FILM REVIEW: The White Ribbon
With the critical praise of the recent Michael Haneke film Amour in the midst of the awards season I stumbled across the Palme d’Or winning The White Ribbon a few nights ago. A film set in a small and remote fictional German community of Eichwald in 1913 is the scene for strange and disturbing things.
Filmed in black and white you cannot be distracted from the plain obvious but nothing is as it seems. The narrator begins with the story, clarifying it is from memory and as we know memory can be embellished and altered so we are already in a state of uncertainty. But the film quickly begins with an act of violence. The village doctor is injured, violently. But more interestingly it is deliberate. And so the tale of violence begins.
There is a harsh and rigid quality to the film, rules and regulation. Duty and responsibility. The act and the punishment. Central to the lives of these people is the church and the pastor. His children are the sufferers of harsh punishment as his law is of God and strict morality. But punishment alone does not teach, it creates something crueller within a child or children. His reminder of innocence and purity is made literal with a white ribbon tied onto them.
The children who are numerous posses such a sinister quality. Angelic and innocent with polite manners each hold secrets but with the potential for something and it’s that which makes the whole experience of the film uncomfortable. Even though many things are happening in the lives of the adults in the kids that are making you on edge, waiting. The adults in comparison are flawed deeply. We learn of the doctor and his relationship with the midwife that turns humiliating and cruel. We learn of him sexually abusing his daughter Anna. The baron’s marriage breaking apart following the declaration of his wife’s love for another man. Even the narrator who doesn’t not have the means to marry the nanny Eva has his own dramas. There is one scene in the film that captures the essence of the film and the community of Eichwald. The school teacher finds Martin, the pastor’s son walking precariously on a bridge with the imminent threat of falling and potentially hurting himself fatally. When the teacher reaches him and asked why he did this Martin says it’s to see if God wants him to live. Because if God wants him to live then it must be because God is happy with what Martin is doing.

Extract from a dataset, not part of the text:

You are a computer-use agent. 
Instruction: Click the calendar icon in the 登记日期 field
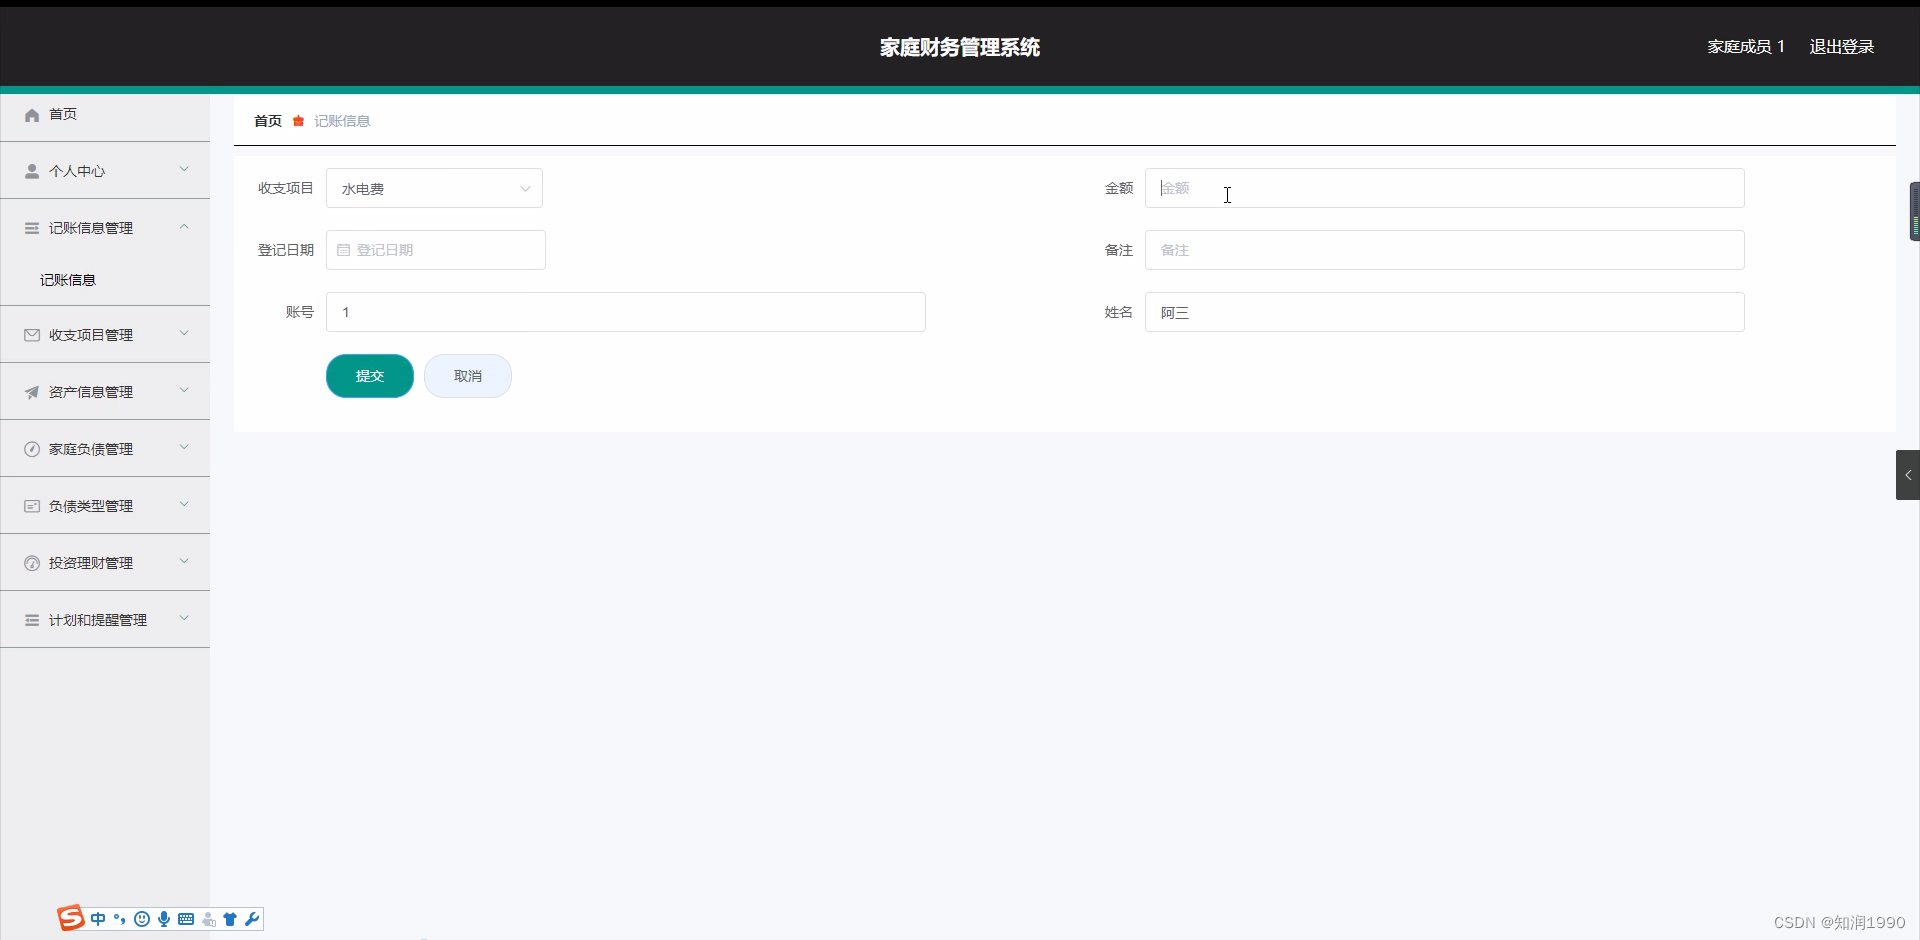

The film is exceptional. You cannot doubt Haneke’s masterful work because not only is the film intense and chilling it is also filled with so many beautiful moments. My personal favourite was when the pastor’s youngest song brings his own bird that he brought back to health to his father after his was left killed on his desk. The boy says that he wants his father to have him because he’s been so sad since his bird died. The pastor chokes back tears and it’s a really wonderful moment. Another is the doctor’s son who learns about death from his sister Anna. His reaction of anger from a child of five was so truthful. He felt cheated somehow for not being told and having to eventually die. The character of Klara is by far the most fascinating. She is a mix of sweet polite innocence and raging anger as well as her brother Martin who is the victim of his father, the pastor’s punishments.
The performances are brilliant especially from such young actors. And the nakedness of the film having been black and white everything is more focused. The secrets are all bleeding slowly from some hidden wound and by the end we learn of the culprits and even though throughout the film you sense you know who it is by the end you question whose fault it really is. The narrator continues to the end of the film with the words
‘Didn’t we keep our mouths shut because otherwise we would have had to wonder if the misdeeds...of our children weren’t actually the result of what we’d been teaching them?’